Why won’t audiences embrace new space operas? John Carter of Mars, Jupiter Ascending and now Valerian and The City of a Thousand Planets all met tepid to disastrous box office responses in most national markets, all but assuring an unlikely franchise future. Meanwhile, any old Star Trek or Star Wars film will make at least $500m and the “good” ones will crack  $1billion. Franchise Fever is self-perpetuating.

In the case of Valerian, it’s a great shame, because it’s a really fun movie with a couple of very appealing characters we could gladly follow through multiple adventures. Based on director Luc Besson’s childhood favourite comic strip Valerian and Laureline, this infamously expensive (c. $190,000,000) extravaganza is colourful, eccentric and cool, full of sublime design, eccentric set-pieces and easy-going humour. It’s also – contrary to many US reviews – completely “comprehensible”. If you can’t follow the plot of this, stay away from Personal Shopper.

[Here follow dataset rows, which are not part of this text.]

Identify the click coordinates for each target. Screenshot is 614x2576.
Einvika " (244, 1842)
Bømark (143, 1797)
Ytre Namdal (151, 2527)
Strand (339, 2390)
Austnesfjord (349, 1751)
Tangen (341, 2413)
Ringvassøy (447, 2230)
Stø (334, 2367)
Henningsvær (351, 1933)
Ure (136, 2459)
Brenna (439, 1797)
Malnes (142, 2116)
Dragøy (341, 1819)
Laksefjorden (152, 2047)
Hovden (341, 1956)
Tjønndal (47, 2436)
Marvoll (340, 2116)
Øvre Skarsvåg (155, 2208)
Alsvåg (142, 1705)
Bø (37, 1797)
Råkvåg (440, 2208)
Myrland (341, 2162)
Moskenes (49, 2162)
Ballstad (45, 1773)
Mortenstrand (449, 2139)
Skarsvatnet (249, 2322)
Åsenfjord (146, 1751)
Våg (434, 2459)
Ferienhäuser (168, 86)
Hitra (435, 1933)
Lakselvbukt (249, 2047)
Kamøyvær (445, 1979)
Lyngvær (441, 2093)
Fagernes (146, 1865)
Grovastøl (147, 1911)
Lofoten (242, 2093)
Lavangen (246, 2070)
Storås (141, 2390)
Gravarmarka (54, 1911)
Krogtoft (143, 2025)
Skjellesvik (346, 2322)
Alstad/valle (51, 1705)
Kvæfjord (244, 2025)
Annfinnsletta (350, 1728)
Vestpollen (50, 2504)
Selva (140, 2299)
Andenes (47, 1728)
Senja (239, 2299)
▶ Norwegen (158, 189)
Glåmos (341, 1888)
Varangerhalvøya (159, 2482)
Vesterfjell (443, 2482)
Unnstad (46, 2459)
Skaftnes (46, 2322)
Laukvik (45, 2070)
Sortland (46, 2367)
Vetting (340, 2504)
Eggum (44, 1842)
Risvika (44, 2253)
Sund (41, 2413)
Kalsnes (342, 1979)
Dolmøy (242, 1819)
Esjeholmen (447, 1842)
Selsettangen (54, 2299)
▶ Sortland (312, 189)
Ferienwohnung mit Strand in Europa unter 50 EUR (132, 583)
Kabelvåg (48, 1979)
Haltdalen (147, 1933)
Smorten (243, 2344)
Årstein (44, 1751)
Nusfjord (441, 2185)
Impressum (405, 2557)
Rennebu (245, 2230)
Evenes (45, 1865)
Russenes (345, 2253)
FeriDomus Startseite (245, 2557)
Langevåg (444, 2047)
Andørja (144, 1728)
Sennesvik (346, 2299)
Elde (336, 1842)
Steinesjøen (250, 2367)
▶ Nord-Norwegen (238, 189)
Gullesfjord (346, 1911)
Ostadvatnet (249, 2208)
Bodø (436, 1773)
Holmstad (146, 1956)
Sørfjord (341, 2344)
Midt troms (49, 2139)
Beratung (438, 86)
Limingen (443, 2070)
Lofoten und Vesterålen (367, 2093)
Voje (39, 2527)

That plot concerns space-soldiers Valerian and Laureline investigating a genocide, a cancerous energy force at the centre of a gigantic space station, and the protection of the last surviving remnant of a powerful species. Both lead actors are new to me. Dane DeHaan, as Valerian, has an enjoyably mischievous twinkle and a cool deep voice that may actually be an homage to Keanu Reeves vocals in The Matrix. Cara Delevingne, as Laureline, is much more impressive. There’s no available evidence here as to whether she’s ready to play Broadway, but she’s absolutely across the performance style required for this surprisingly specific genre. This isn’t “hard” science- fiction, it’s popcorn Sci-Fi, light and sweet and fun, and Delevingne hits her beats with aplomb. In some ways, Laureline is the Han Solo to Valerian’s Luke Skywalker – more gutsy, faster with a quip, more charismatic generally – and Delevigne gives a Harrison Ford performance, whereby a scowl, an eyebrow or a shifty look to the left can raise a gentle laugh.

Besson – who has supposedly wanted to make this film for decades – directs with utmost professionalism. The film looks great – sleek, polished and seamless – while also distinctive, favouring intriguingly bold close-ups, vibrant angles, and a humongous assortment of creatures who all feel more like good-ol’ animatronics than CGI (whatever the actual case may be). This is a  “blue-sky” film, suitable and probably best appreciated by kids (“of all ages”), and the tone is merry.

My biggest quibble is with the story’s framing device of Valerian asking for – and desperately wanting – Laureline’s hand in marriage. Laureline and Valerian are so child-like (or at least, teen-like), and their relationship is so chummy, that they feel far more like sister and brother than potential lovers. Their chemistry isn’t sexual, it’s familial. One doesn’t want them to kiss, one wants to see ‘em give each other noogies.